As such the following Mita code will declare the function NoiseSensor_ReadRmsValue() as a checked function:

native checked fn NoiseSensor_readSensor(timeout: uint32): float
    header "XDK_NoiseSensor.h";

With this declaration, the first input of the corresponding C function is now the return value of the Mita function. All subsequent input parameters of the C function are now the inputs of the Mita function. The input parameters of the C function should appear in the same order in the Mita function declaration.

There is one pitfall with this approach. The Mita implementation expects the following general signature for all native C functions that are marked as checked:

Retcode_T my_function(type *result, type input1, type input2);

Unfortunately, this general signature does not account for the case where there is no expected result for a native C function, such as the following:

Retcode_T NoiseSensor_Setup(uint32_t samplingFrequency);

This function returns an error code, but it does not return a significant value, which was the case for NoiseSensor_readSensor(). Naively, to account for the error code, this native C function could be embedded in Mita as follows:

native checked fn NoiseSensor_Setup(samplingFrequency: uint32): void
    header "XDK_NoiseSensor.h"

With this implementation, the Mita code will transpile to the following C code:

exception = NoiseSensor_Setup(NULL, 10);

With the checked foreign function declaration, Mita expects a function NoiseSensor_Setup() with the signature Retcode_T NoiseSensor_Setup(void *result, uint32_t samplingFrequency) This will throw an error, since there exists no function NoiseSensor_Setup() with two input parameters.

To avoid this issue, functions can be wrapped in C implementation files in the way that Mita expects.

Custom C Functions #

Upon transpilation of the Mita code, all C source- and header files in the root directory of the Mita project are included in the project’s generated Makefile.

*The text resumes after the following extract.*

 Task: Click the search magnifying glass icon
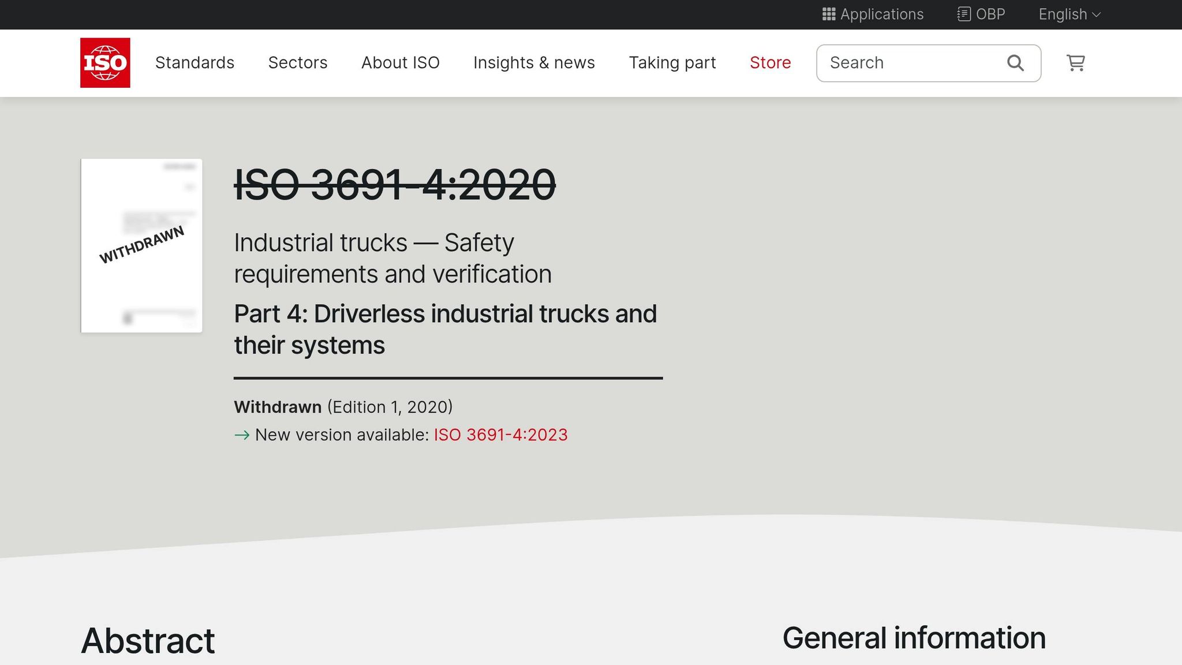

This allows the user to add C files with custom C code (and corresponding header files) in the root-directory of the project. These custom C functions can then be used in the Mita code after embedding them as foreign functions. Using the acoustic sensor as an example, the following few steps will define custom C functions that allow initializing and reading the acoustic sensor in a Mita project.

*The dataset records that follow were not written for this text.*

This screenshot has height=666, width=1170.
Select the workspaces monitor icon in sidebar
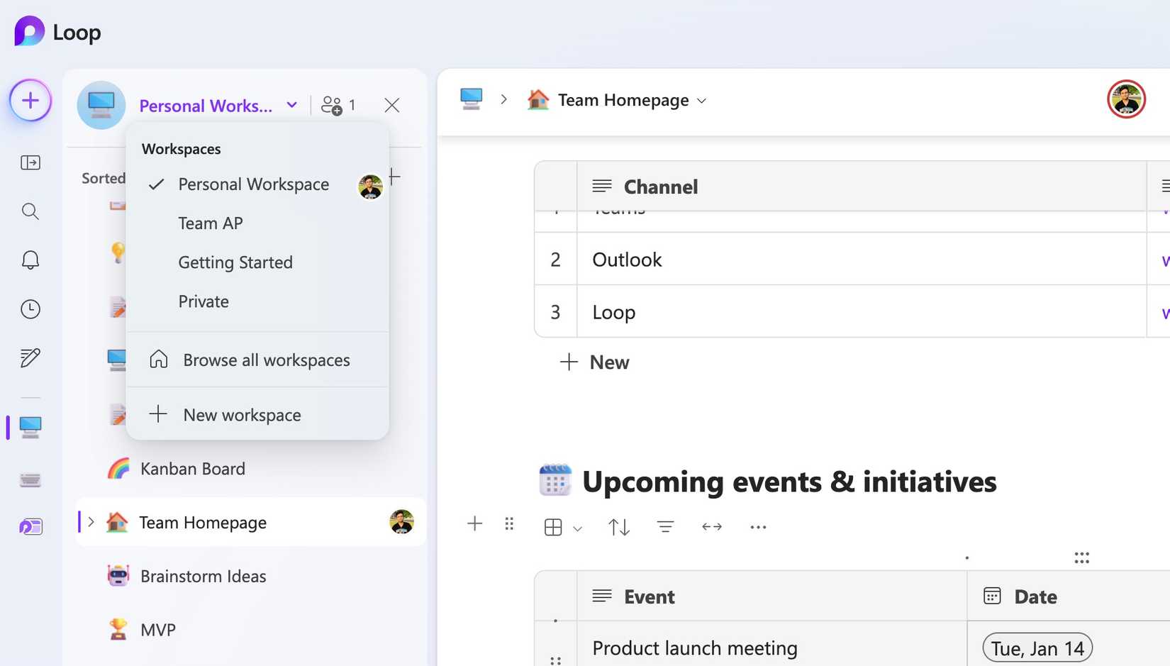(x=30, y=427)
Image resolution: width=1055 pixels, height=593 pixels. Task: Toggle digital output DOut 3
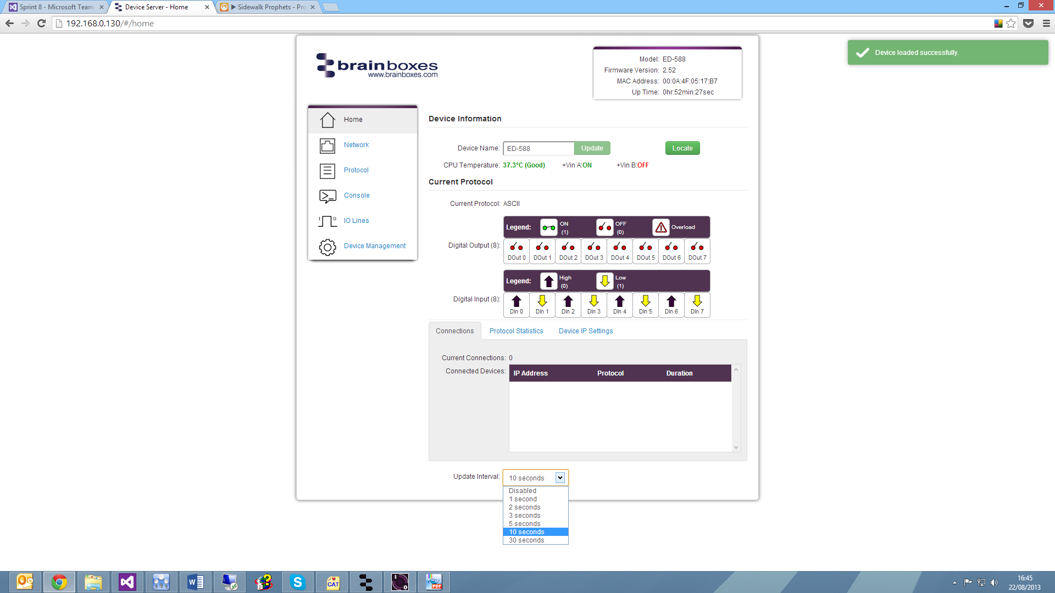click(594, 251)
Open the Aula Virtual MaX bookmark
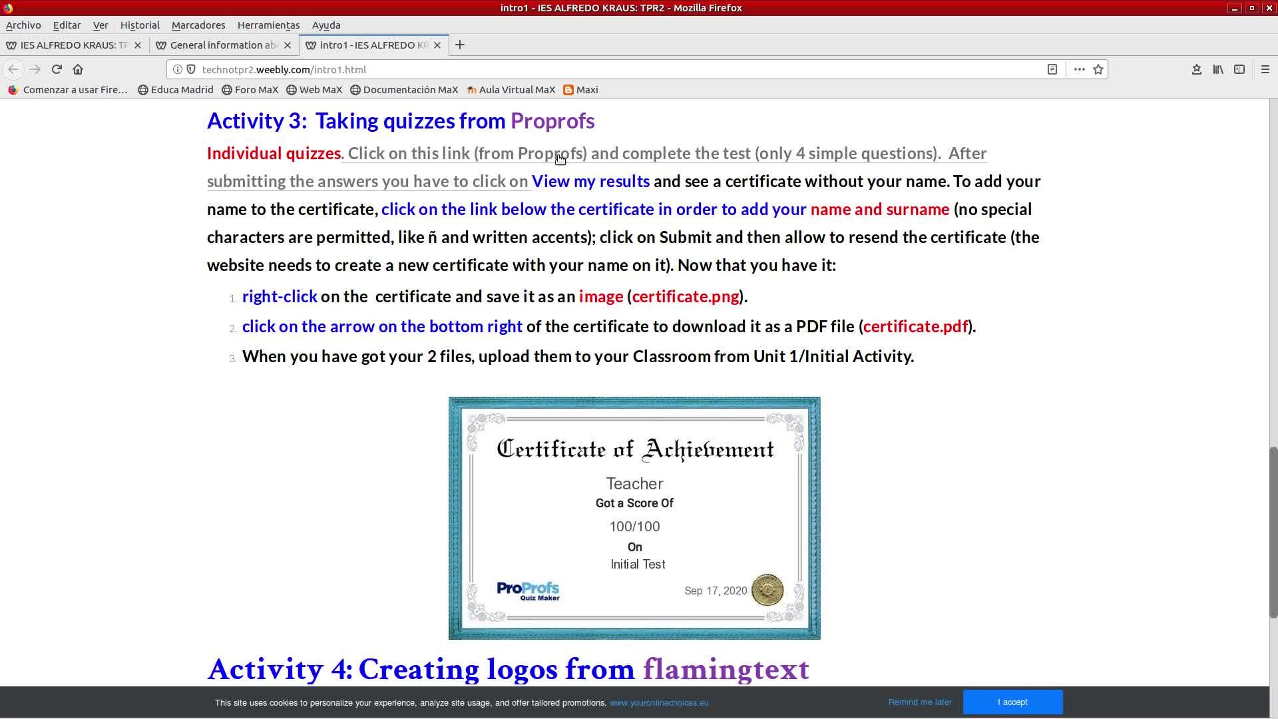1278x719 pixels. pos(511,90)
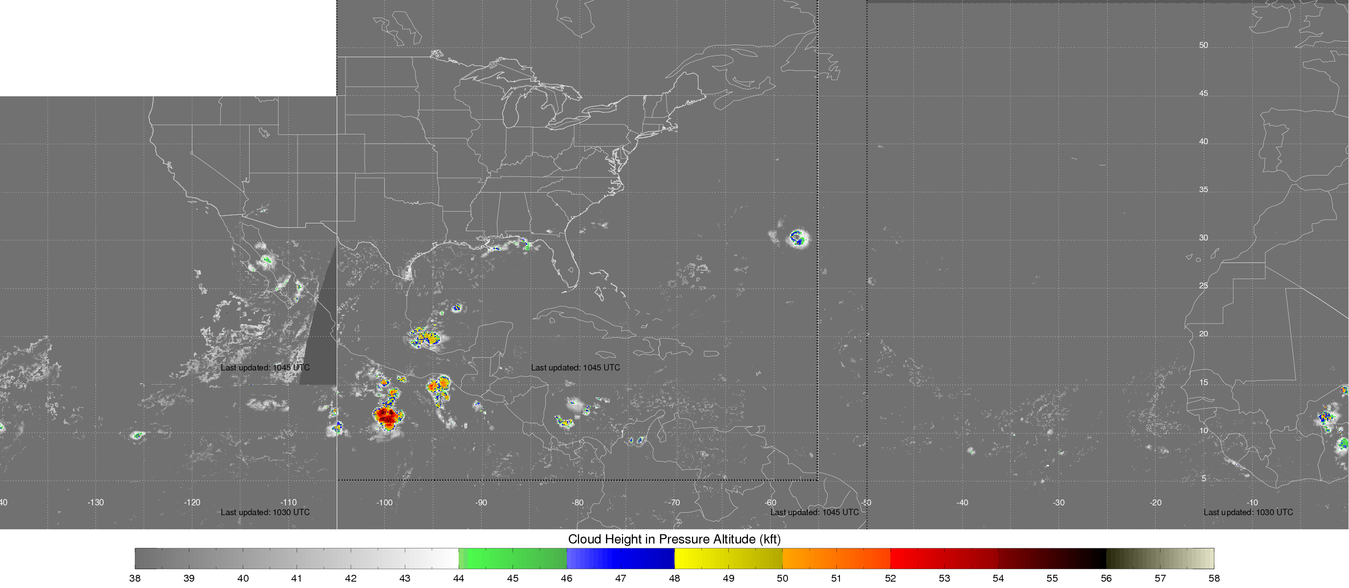Click the Cloud Height in Pressure Altitude title

pyautogui.click(x=674, y=539)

The implementation will consist of one function for setting the acoustic sensor up and starting it, one function for reading RMS values, and one function for stopping the acoustic sensor.

Copy the following code into a file called FFI_NoiseSensor.c in the root directory of your Mita project:

#include "FFI_NoiseSensor.h"
#include "XDK_NoiseSensor.h"

Retcode_T noise_setup(void *result, uint32_t samplingFrequency) {
    Retcode_T ret;
    ret = NoiseSensor_Setup(samplingFrequency);
    if(ret == RETCODE_OK) {
        ret = NoiseSensor_Enable();
    }
    return ret;
}

Retcode_T noise_read(float *result, uint32_t timeout) {
    Retcode_T ret;
    ret = NoiseSensor_ReadRmsValue(result, timeout);
    return ret;
}

Retcode_T noise_stop(void *result) {
    Retcode_T ret;
    ret = NoiseSensor_Disable();
    if(ret == RETCODE_OK) {
        ret = NoiseSensor_Enable();
    }
    return ret;
}

This code will allow us to use the functions in Mita in a checked way, as discussed in the previous chapter. Since Mita is going to handle exceptions, we do not need to handle Error Codes if they are not equal to RETCODE_OK.

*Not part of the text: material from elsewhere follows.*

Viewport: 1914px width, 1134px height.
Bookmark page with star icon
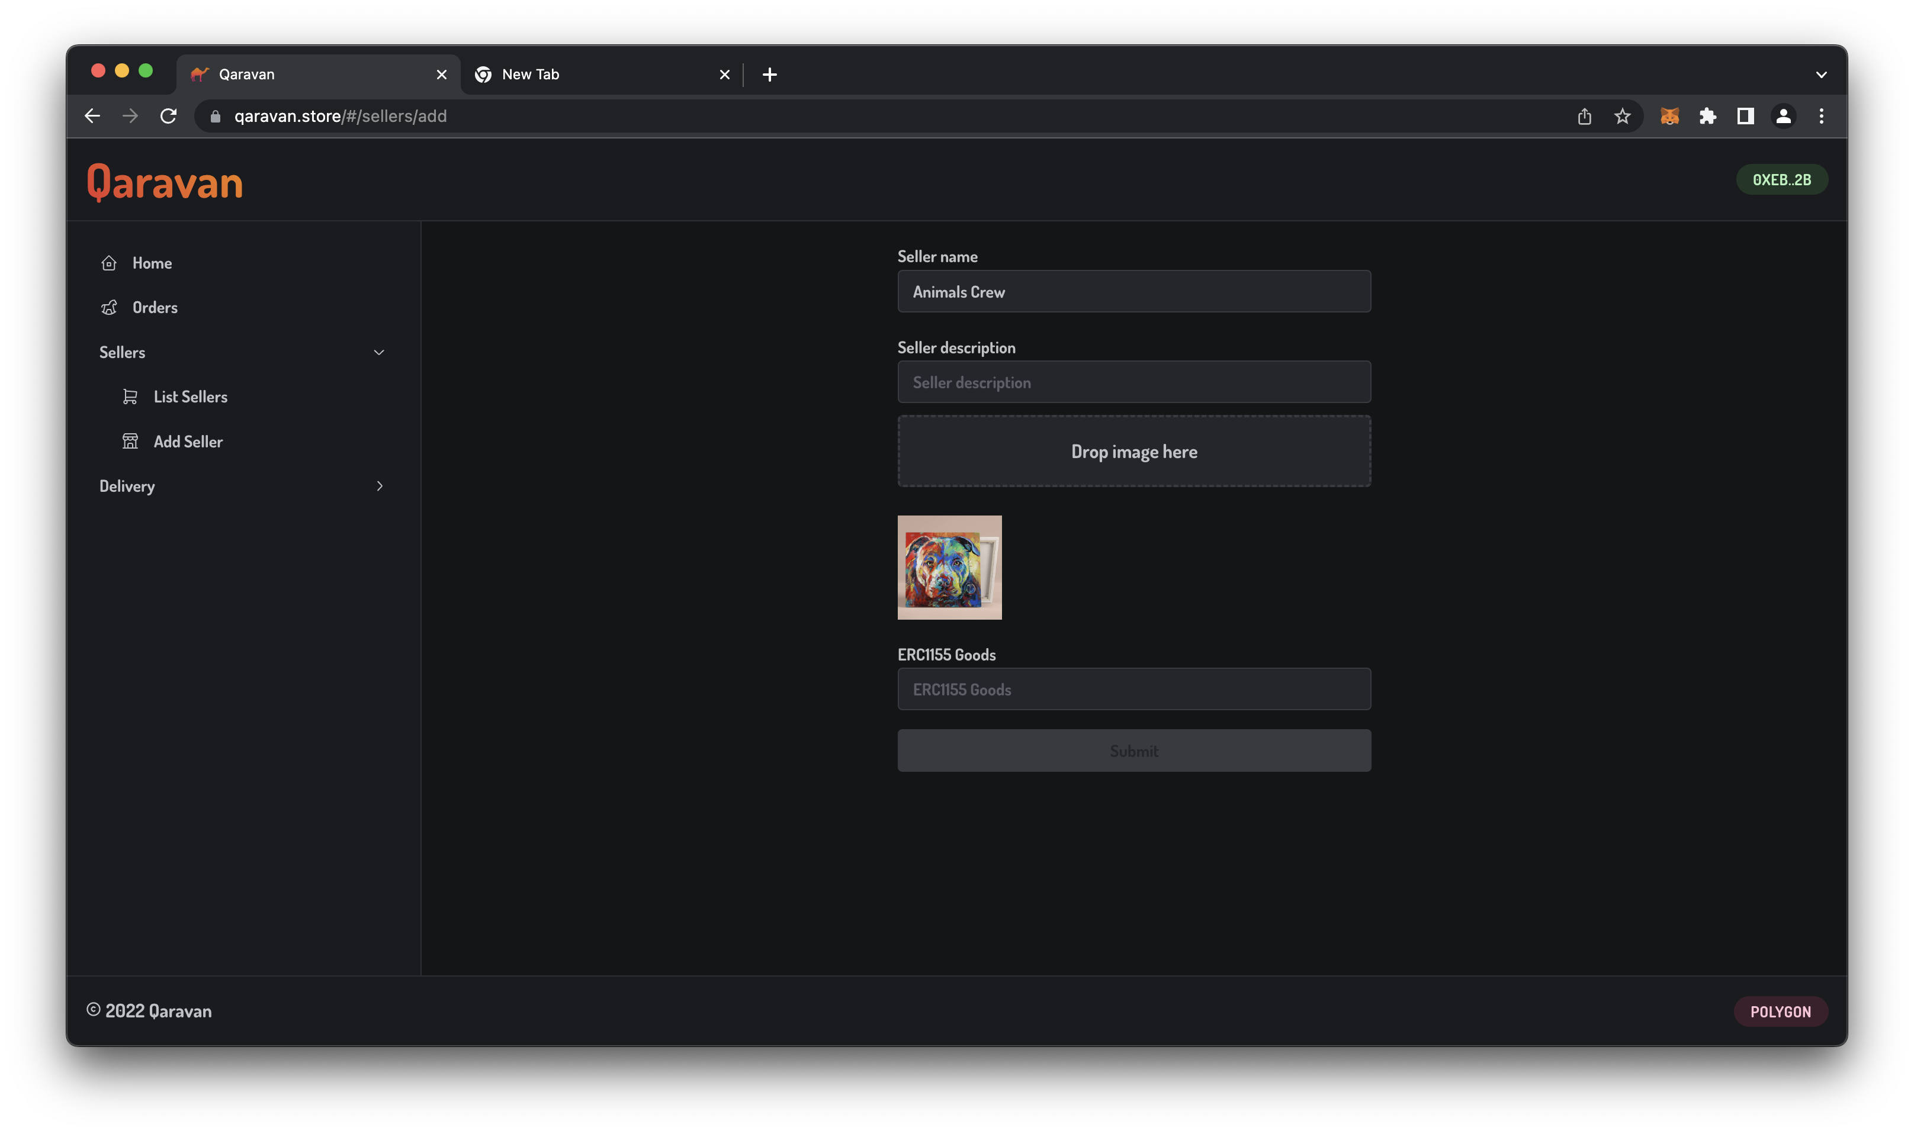1622,116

To be able to embed these functions in Mita, we need an header file that exposes the implemented functions.

Copy the following code into a file called FFI_NoiseSensor.h in the root directory of your Mita project:

#ifndef FFI_NOISESENSOR_H_
#define FFI_NOISESENSOR_H_

#include "BCDS_Retcode.h"
#include "BCDS_Basics.h"

Retcode_T noise_setup(void*, uint32_t);
Retcode_T noise_read(float*, uint32_t);
Retcode_T noise_stop(void*);

#endif /* FFI_NOISESENSOR_H_ */

With this, we’re able to embed the functions in Mita as follows:

native checked fn noise_setup(samplingFrequency: uint32): void header "FFI_NoiseSensor.h";
native checked fn noise_read(timeout: uint32): float header "FFI_NoiseSensor.h";
native checked fn noise_stop(): void header "FFI_NoiseSensor.h";

These functions can now be used in Mita.